Hands restless on goatskin, pounding out rhythm that the brain doesn’t know but the body feels. Fingertips plucking at soft strings until nerves go numb and the notes come clean. The vibration of vocal cords, singing like pouring colored ink from a kettle, having no idea how it works but loving that it does. Feeling the music in the belly and in the head, meeting in the chest, and being consumed by everything the melodies summon and manifest.

And far, far more than just that, but if I tried for a comprehensive list, I’d never stop writing.

Day 22 is something that upsets me.

“Upsets” could be taken as “saddens” or “angers,” so I’ll choose something that evokes both emotions in me: judgment.

Let me first distinguish between an opinion and a judgment. Opinions are completely inevitable in being an intelligent creature. I’ll use a personal example: I don’t like rap music. That’s an opinion. “All rap music is terrible” is a judgment. Just because I subjectively don’t like something doesn’t mean it is objectively bad, undesirable, or unworthy. I can say that a movie was very good and add that I didn’t like it. This is not a contradiction; I can acknowledge objective quality while not personally finding value in it.

Associated with judgment is assumption. Another example: When I’m driving, 90% of the music that’s loud enough to be heard from other cars is rap. I am usually nonplussed by this, but I try not to think that those other drivers are also misogynistic and violent, as is often glorified by rap lyrics. I try not to assume that X and Y are always related – that leads to stereotypes, and I hate stereotypes with a passion. Not all rap music has gangsta lyrics; I’ve heard rap music that had very positive, rock-the-world lyrics. The real world doesn’t work in binaries.

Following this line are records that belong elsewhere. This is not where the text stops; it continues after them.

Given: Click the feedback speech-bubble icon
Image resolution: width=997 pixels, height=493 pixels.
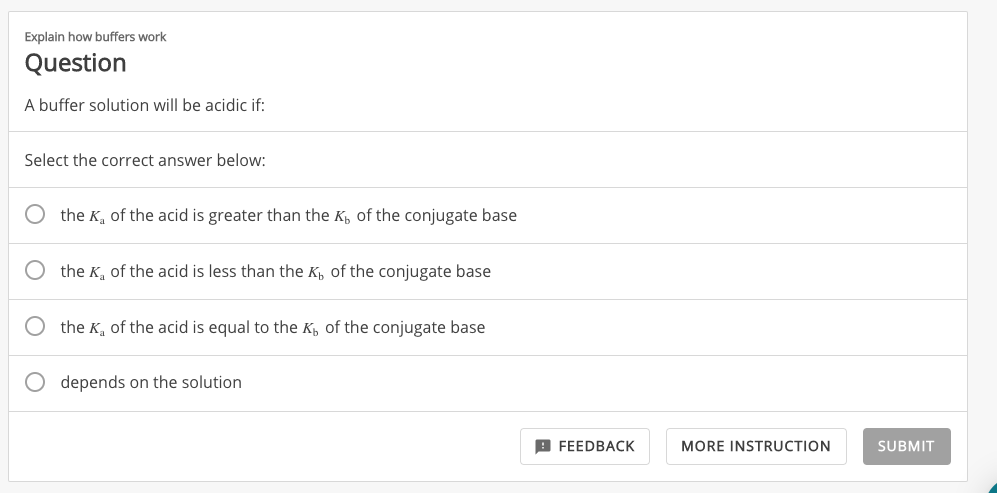Looking at the screenshot, I should [543, 446].
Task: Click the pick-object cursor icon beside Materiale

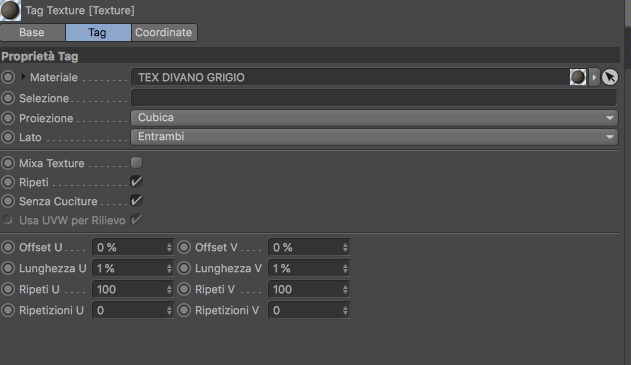Action: (x=610, y=77)
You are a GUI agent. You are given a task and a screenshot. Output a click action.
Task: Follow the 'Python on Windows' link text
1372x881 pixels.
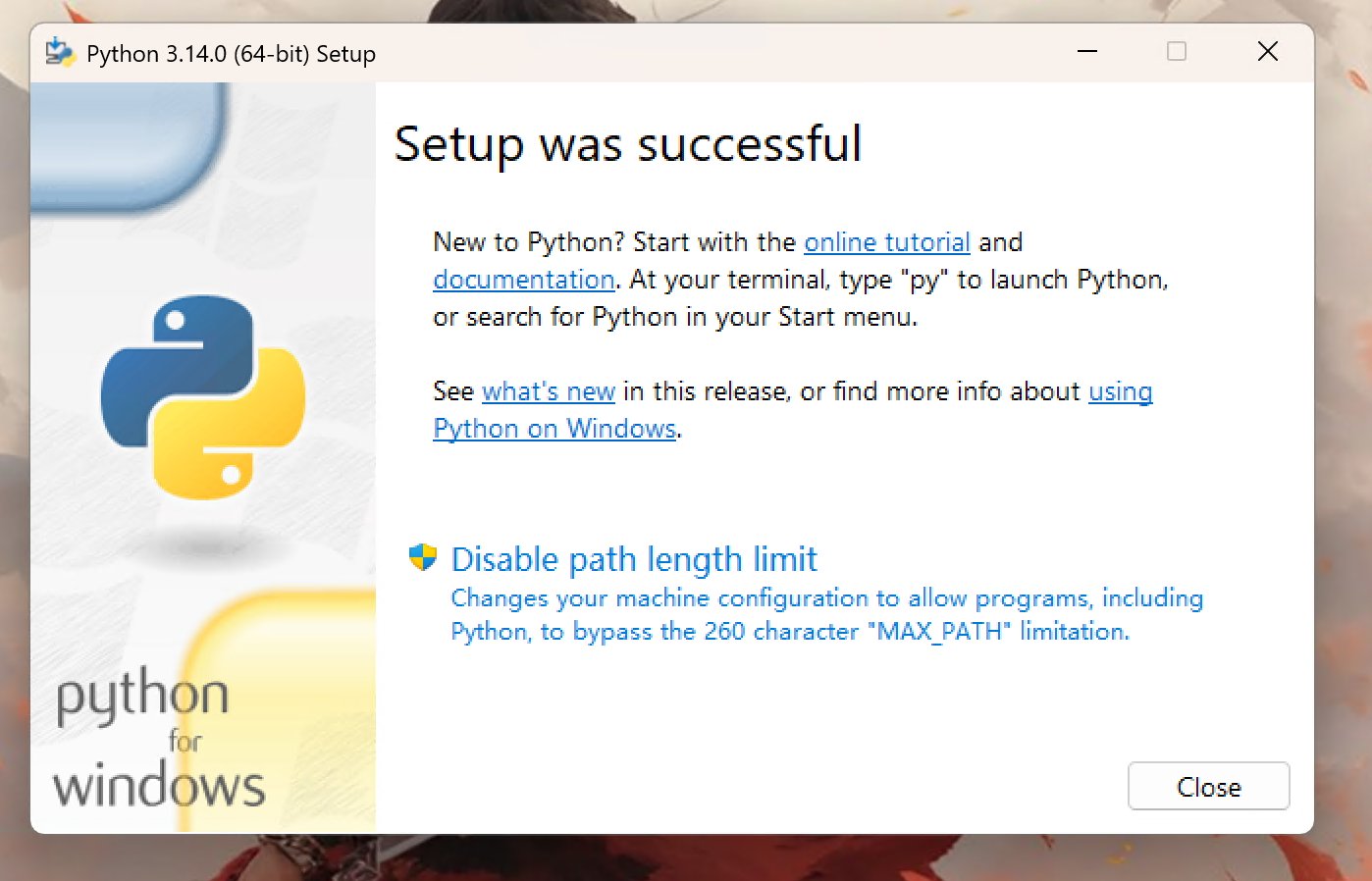[554, 429]
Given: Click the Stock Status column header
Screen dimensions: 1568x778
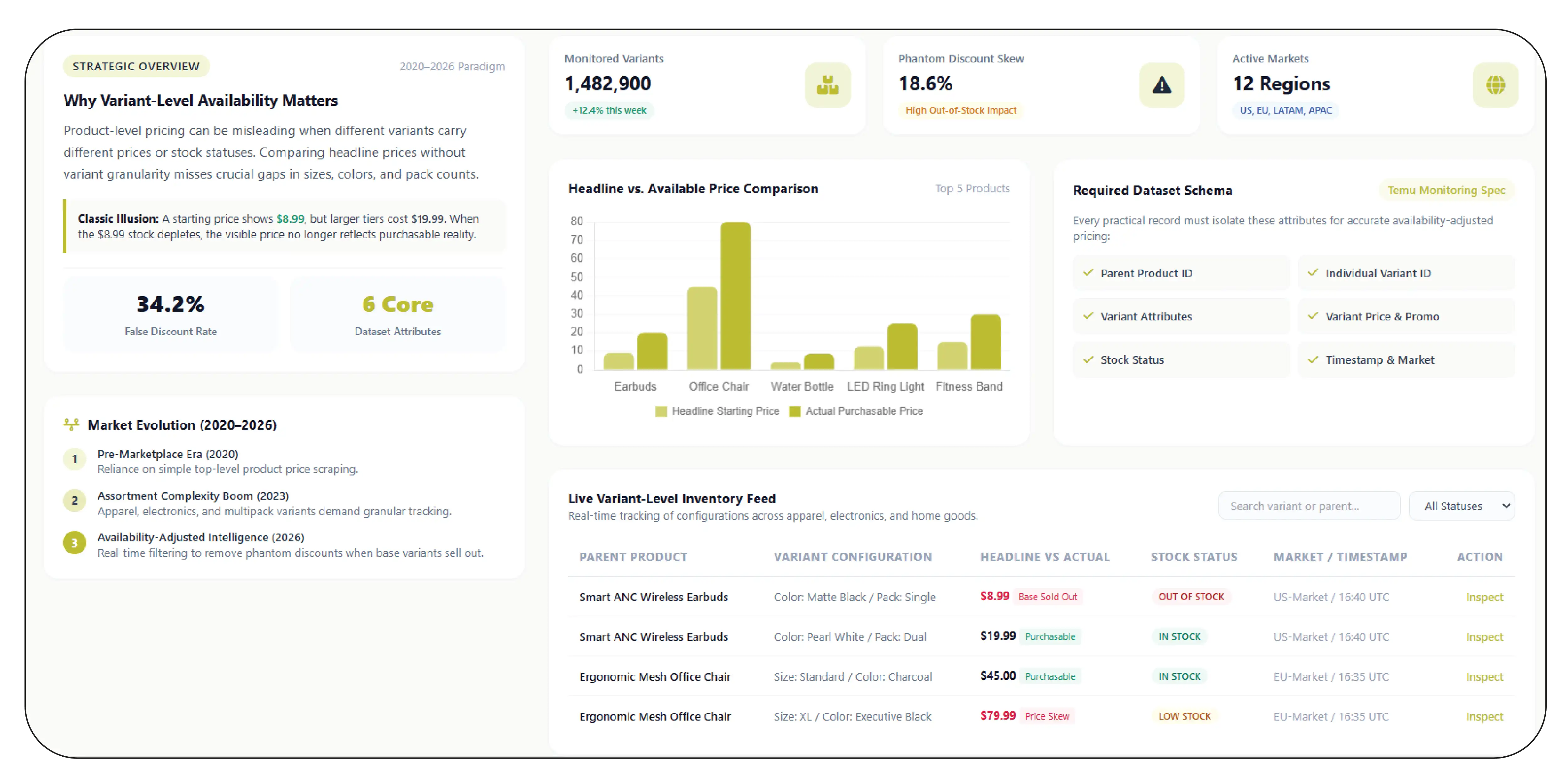Looking at the screenshot, I should click(x=1194, y=556).
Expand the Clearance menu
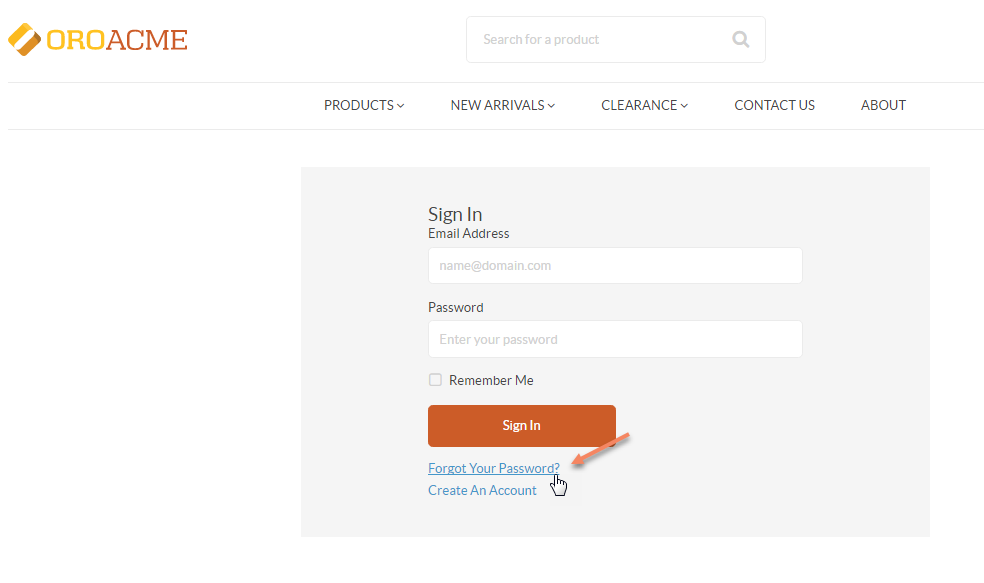The height and width of the screenshot is (583, 984). coord(644,105)
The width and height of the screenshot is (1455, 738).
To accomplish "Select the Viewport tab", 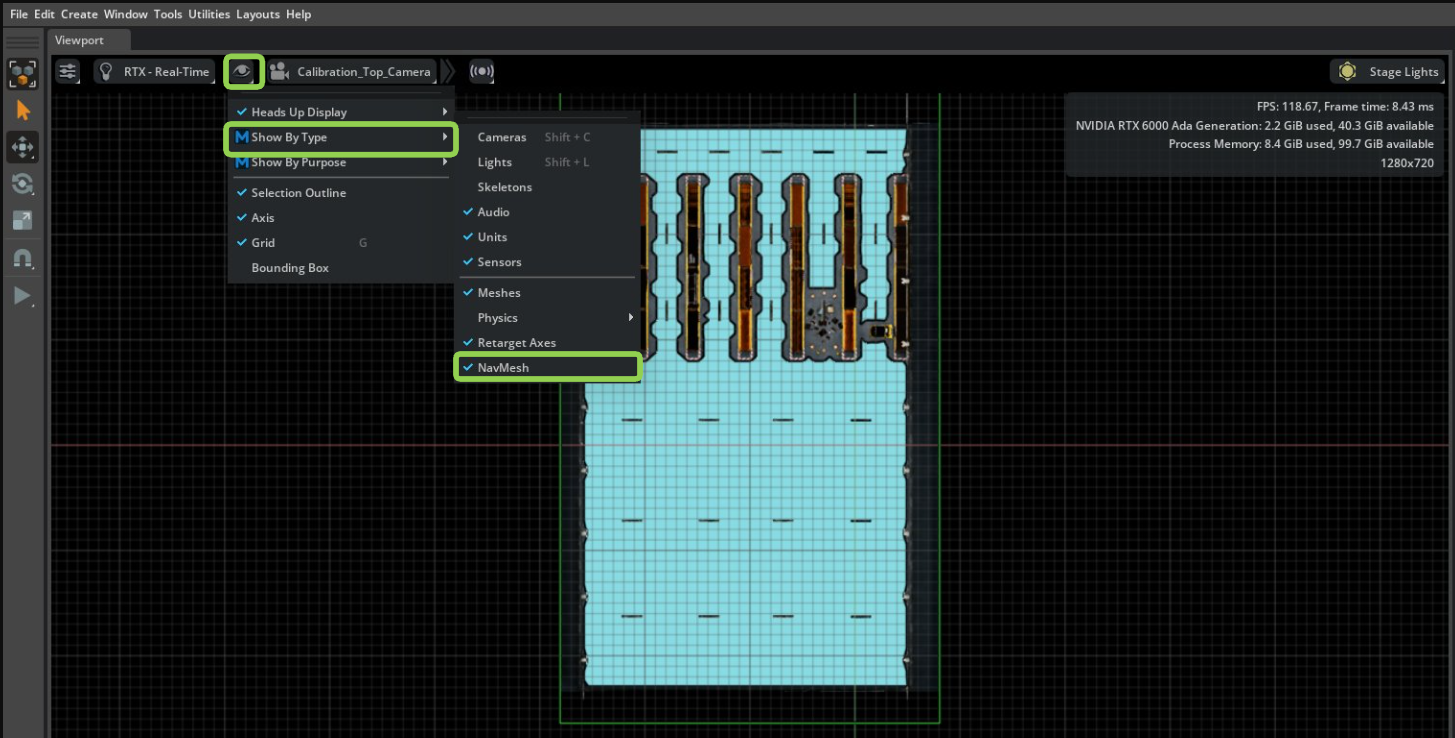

To further compound my ARGH response to judgment, there is deliberate judgment. This is markedly different from observing another person to learn about and understand them, as people do when getting to know each other. That’s exploration, genuine curiosity, and honest interest– and usually mutual. Deliberate judgment has an air of superiority to it, divisiveness, looking at a person to condemn or begrudgingly accept. It’s a one-way street. Either you’re worthy or you’re nothing. Either what you can do is awesome or it’s not good enough.

That pisses me off. That terrifies me. That depresses me.

And that’s what I work so hard not to do to anyone, including myself.

Day 21 is another moment.

Unlike the last “moment” post, I’m actually going to use a recent moment.

Last night, I was sprawled on the floor in the living room, my bass guitar heavy on my ribs, plucking out growls from the low strings. I’d come up with a pretty good bass line for something-or-other, and now I was exploring to see if I could get another one. Maybe one that matched one of the songs I already had words for.

I found an easy rhythm and some notes that sounded good together. And then J grabbed the nearest djembe and started playing along with me. I nearly stopped, unaccustomed as I am to improvising with someone else, but we continued for a few minutes, and – man, J rocks the drums, but I am only just learning bass… but even together, we sounded pretty damn good. It worked.

And it was a little piece of magic, and glee, and hope for what we can accomplish together in the future.